Significant differences in the overall abundance of coral reef predators (i.e., mean MaxN of all species combined) were observed between basins (Mann–Whitney U test: p = .001, W = 825) with approximately twice as many predatory fish recorded per unit effort in the northern Red Sea compared to the Gulf of Aqaba (mean MaxN of 16.9 in the northern Red Sea versus 8.8 in the Gulf of Aqaba, Table 1). With the exception of eels and barracudas, all surveyed taxa were more abundant in the northern Red Sea than in the Gulf of Aqaba (Figure 3, Table 2). Three key predatory fish taxa dominated assemblages in the northern Red Sea [Carangidae (RA = 31.7%), Epinephelinae (RA = 26.2%), and Lethrinidae (RA = 29.6%)], whereas carangids made up a much smaller proportion of the Gulf of Aqaba assemblage [Carangidae (RA = 7.4%), Epinephelinae (RA = 45.6.2%), and Lethrinidae (RA = 26.2%)] (Figure 4, Table 2). Overall, a low abundance of sharks and rays was recorded, with relatively greater diversity and abundance found in the northern Red Sea (Figure 3, Table 2). Large-bodied (i.e., species that reach ≥2.5 m TL), mobile predators were observed at low abundances in surveys, consisting of just four individual sharks [Carcharhinus plumbeus (n = 1), Carcharhinus amblyrhynchos (n = 2), and Carcharhinus brevipinna (n = 1)] (Table 2). Fine-scale spatial trends among all BRUVS deployments suggest areas of elevated predator abundance in close proximity to the Straits of Tiran, Sindalah Archipelago, and offshore reef pinnacles near Sila Island, although such patterns were not observed among all taxonomic groups (Figure 5).
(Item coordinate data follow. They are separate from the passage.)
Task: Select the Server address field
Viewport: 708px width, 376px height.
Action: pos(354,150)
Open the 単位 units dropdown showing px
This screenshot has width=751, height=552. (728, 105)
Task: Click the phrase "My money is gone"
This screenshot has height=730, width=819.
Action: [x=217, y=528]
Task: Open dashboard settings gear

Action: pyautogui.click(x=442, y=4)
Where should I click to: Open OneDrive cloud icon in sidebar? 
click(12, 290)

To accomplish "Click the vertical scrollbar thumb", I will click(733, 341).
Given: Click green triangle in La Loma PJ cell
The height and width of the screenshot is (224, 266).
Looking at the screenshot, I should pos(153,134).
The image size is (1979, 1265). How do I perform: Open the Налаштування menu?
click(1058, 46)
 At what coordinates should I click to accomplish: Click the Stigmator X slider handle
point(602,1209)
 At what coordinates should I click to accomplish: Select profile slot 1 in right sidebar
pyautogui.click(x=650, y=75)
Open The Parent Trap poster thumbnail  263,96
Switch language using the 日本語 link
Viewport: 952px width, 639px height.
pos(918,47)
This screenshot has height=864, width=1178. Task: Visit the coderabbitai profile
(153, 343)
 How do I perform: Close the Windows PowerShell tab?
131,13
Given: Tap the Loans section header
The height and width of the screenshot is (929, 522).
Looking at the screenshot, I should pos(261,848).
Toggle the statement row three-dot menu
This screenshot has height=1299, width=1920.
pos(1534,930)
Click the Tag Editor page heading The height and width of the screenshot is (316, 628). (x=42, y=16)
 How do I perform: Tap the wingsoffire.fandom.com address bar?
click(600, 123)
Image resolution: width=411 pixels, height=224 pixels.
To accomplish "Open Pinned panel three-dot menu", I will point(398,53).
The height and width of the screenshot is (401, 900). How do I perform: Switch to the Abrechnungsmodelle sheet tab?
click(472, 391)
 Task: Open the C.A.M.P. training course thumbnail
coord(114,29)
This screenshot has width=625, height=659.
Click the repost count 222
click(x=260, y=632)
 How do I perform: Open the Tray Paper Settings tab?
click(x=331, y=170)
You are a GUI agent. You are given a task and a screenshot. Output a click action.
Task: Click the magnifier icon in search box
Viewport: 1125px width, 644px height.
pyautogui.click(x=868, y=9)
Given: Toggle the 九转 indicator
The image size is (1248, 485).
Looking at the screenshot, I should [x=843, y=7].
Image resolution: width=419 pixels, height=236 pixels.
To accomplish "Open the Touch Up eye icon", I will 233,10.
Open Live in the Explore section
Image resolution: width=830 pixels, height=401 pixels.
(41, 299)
Multivariate analysis revealed differences in the overall assemblage structure of coral reef predators between the Gulf of Aqaba and the northern Red Sea (PERMANOVA: p < .001, F(1,109) = 4.23). The magnitude of variation within assemblages was similar between basins (PERMDISP: p = .723, F(1,109) = 0.15) enabling multivariate comparisons. NMDS illustrated distinctly clustered but overlapping predator assemblages, one corresponding to the Gulf of Aqaba and the other to the northern Red Sea, with wide variability observed in both basins (Figure 6). Twelve species were responsible for over 70% of the dissimilarity in assemblage structure between the Gulf of Aqaba and the northern Red Sea (Table 3; Figure 6). While 11 of these 12 species were detected in both basins, many exhibited considerable variation in abundance between the Gulf of Aqaba and the northern Red Sea (e.g., Lethrinus borbonicus, Carangoides bajad, and Gymnothorax nudivomer), likely driving the distinct structuring between assemblages (Table 3; Figure 6). Two environmental variables were found to have a significant effect on assemblage structuring, distance to mainland (p = .002, F(1,103) = 3.08) and mean annual SST (p < .001, F(1,103) = 4.41), but these variables accounted for a small portion of differences between the Gulf of Aqaba and the northern Red Sea (2.7% and 3.0%, respectively; Table 4). Most of the variation in assemblage structuring between the Gulf of Aqaba and the northern Red Sea (90.4%) could not be explained by the variables considered (Table 4).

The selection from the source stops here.